Education – A Fundamental Right? “Separate and Still Unequal” By: Bridget Elizabeth Harris

Education – A Fundamental Right?

“Separate and Still Unequal”




Bridget Elizabeth Harris


Unequal education is not a recent controversy in America. In fact, more than 60 years have passed since the Brown v. Board of Education decision; however, school systems in the United States are still “separate and unequal.”[1] While minorities are now provided with an “equal” opportunity to receive an education, the facilities, learning environments, and resources are far behind those of their wealthier counterparts in better neighborhoods.[2] Across the United States, vast efforts have been made to close the achievement gap between minorities and other races; yet this task has proven difficult – “below par achievement of minority students remains one of the most pressing problems in education.”[3]

For example, by age 2 there are already grave disparities between black and white children.[4] Specifically, “fewer black children demonstrate proficiency in developmental skills such as receptive vocabulary, expressive vocabulary, matching, early counting, math, color knowledge, numbers and shapes.”[5] This bleak reality inevitably continues throughout a child’s matriculation through school. Market research shows that every day 7,000 teenagers become high school dropouts, and African Americans are far more likely to drop out than their white counterparts.[6] Studies show that African Americans are more likely to drop out due to grade retention, unstable home environments, and the lack of successful role models within their immediate environments.[7]

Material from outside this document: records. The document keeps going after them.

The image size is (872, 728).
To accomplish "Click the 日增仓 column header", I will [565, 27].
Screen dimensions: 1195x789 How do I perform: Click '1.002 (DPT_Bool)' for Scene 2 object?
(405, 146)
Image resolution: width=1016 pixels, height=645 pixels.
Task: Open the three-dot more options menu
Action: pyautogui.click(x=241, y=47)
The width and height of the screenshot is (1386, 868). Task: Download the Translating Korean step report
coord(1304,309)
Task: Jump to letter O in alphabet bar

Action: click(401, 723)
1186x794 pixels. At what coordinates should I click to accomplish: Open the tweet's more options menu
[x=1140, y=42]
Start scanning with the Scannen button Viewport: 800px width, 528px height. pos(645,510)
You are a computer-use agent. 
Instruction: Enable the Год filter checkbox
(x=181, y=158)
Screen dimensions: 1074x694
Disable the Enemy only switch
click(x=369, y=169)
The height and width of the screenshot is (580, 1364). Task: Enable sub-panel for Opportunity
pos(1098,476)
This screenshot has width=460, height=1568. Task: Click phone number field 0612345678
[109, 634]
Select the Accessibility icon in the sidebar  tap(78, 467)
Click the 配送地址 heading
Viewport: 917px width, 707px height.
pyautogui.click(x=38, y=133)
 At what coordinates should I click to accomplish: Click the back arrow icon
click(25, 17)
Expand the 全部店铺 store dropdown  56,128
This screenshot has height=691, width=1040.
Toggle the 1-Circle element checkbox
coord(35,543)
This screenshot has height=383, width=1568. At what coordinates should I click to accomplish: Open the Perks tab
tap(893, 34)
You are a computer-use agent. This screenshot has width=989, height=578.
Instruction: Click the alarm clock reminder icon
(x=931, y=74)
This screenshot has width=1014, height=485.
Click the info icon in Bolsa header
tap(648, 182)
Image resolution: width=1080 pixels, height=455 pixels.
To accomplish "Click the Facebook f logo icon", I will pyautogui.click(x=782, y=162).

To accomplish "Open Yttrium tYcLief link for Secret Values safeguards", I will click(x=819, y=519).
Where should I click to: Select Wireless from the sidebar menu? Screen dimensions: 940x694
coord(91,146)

Educational expectations are lower for black children, according to Child Trends a non-profit and non-partisan research center that tracks data about children.[8] Black parents, most of whom are less educated than their white counterparts, don’t expect their children to attain as much education as white parents expect.[9] Lower expectations become self fulfilling prophecies, contributing to lower expectation from the student, less positive attitudes toward school, fewer out-of-school learning opportunities and less parent-child communication about school.[10]


Based on these facts alone, one would assume education is a fundamental right — a right “that has been recognized by the Supreme Court as requiring a high degree of protection for government encroachment.”[11] However, the court in San Antonio Independent School District v. Rodriguez held the contrary.[12] The lawsuit alleged that education was a fundamental right and that those individuals of lesser wealth were a suspect class who were to be protected from wealth based discrimination.[13] The San Antonio Independent School District’s financing system, which was based on local property taxes, disproportionally impacted the education of those students in Edgewood, the poorer minority area. Their parents were not able to contribute the same amount of funds as their wealthier counterparts in primarily white areas of town.[14] The Court, in a 5-4 decision, reasoned that education was not implicitly or explicitly textually present within the Constitution; thus, the traditional standard of review was applied under the equal protection clause (rational basis).[15]  The Court also found the system did not deny educational opportunities to any child.[16]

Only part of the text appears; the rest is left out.